[STORED DATA Boundary: Start]

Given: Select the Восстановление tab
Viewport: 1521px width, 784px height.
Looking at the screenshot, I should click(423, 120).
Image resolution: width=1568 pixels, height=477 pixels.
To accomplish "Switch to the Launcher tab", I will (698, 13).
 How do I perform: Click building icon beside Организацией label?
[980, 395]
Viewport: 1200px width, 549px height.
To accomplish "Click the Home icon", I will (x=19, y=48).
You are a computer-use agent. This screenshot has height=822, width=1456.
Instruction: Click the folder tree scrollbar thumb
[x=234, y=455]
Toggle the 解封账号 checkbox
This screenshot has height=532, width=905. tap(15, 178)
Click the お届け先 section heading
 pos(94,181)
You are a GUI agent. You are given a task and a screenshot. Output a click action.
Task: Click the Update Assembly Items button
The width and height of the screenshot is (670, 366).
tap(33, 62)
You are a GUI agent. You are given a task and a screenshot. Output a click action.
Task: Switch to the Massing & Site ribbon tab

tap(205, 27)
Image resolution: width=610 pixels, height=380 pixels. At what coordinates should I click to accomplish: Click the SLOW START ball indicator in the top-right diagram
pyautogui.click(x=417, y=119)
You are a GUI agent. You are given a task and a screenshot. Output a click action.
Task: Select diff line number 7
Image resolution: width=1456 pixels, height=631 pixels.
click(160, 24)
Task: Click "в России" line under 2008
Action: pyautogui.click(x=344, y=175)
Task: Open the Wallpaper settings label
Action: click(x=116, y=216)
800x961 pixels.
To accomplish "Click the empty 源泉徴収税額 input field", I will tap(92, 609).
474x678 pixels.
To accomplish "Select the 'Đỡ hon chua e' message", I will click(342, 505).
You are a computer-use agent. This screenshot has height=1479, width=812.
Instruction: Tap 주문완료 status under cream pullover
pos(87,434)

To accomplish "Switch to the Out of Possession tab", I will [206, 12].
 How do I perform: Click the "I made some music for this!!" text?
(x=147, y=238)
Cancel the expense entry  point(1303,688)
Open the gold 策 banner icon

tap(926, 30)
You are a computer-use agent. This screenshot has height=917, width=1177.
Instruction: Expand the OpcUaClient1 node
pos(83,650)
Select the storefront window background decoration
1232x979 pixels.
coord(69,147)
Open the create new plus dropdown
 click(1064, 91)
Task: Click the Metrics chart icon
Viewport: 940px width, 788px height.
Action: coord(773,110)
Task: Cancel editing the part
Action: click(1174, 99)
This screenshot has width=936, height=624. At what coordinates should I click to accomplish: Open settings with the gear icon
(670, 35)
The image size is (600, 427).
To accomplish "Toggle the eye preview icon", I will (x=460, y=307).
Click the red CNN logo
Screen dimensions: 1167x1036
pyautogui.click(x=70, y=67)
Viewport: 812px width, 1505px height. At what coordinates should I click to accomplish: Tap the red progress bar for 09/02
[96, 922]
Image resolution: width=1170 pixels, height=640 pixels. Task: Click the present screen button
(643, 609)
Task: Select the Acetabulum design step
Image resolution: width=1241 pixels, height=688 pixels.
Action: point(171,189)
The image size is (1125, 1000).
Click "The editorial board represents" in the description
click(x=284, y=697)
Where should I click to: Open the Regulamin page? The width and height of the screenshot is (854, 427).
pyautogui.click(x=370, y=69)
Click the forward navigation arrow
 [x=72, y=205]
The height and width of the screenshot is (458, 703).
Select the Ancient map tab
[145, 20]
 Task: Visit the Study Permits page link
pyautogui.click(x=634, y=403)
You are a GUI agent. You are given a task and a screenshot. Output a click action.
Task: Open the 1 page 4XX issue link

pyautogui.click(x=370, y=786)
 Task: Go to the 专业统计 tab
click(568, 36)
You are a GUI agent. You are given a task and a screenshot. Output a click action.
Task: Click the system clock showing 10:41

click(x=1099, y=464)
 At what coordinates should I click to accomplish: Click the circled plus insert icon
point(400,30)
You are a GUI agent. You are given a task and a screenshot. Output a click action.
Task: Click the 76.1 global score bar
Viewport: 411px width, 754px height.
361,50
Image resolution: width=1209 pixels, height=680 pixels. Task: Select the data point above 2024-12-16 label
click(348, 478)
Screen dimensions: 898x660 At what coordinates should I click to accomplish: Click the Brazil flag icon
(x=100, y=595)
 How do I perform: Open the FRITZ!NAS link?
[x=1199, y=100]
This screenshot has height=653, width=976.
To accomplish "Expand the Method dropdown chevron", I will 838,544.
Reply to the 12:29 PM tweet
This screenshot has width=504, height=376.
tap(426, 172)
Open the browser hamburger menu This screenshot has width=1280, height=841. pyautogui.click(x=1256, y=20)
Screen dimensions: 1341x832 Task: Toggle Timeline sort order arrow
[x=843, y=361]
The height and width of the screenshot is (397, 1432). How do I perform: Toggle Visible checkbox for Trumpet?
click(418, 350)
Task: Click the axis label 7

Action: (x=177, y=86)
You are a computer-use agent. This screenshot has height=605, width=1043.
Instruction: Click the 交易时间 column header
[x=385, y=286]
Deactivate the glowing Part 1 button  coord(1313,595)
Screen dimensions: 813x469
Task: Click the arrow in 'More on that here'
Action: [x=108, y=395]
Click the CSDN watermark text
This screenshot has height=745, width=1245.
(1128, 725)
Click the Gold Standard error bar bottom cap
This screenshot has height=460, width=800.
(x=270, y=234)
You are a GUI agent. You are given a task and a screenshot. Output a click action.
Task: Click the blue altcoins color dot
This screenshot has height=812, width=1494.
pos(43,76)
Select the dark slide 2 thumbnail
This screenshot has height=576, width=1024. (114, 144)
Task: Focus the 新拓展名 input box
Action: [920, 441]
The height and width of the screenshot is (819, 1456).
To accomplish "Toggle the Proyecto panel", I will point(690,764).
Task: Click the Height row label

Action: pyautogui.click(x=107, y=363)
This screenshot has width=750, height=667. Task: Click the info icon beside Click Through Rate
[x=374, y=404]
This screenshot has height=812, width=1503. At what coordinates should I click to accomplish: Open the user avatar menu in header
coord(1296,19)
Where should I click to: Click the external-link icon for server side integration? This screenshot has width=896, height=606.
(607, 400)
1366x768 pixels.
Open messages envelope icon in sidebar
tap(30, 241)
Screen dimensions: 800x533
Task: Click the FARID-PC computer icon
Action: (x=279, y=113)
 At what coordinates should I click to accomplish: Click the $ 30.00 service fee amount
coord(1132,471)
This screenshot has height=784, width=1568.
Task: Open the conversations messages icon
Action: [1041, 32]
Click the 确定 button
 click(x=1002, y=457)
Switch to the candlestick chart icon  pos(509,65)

[STORED DATA Boundary: End]

*WHAT IS BEING ASKED:* Tell how many lines in the entries contain the string "chart". Give the number and nothing more.

*ANSWER SECTION:* 2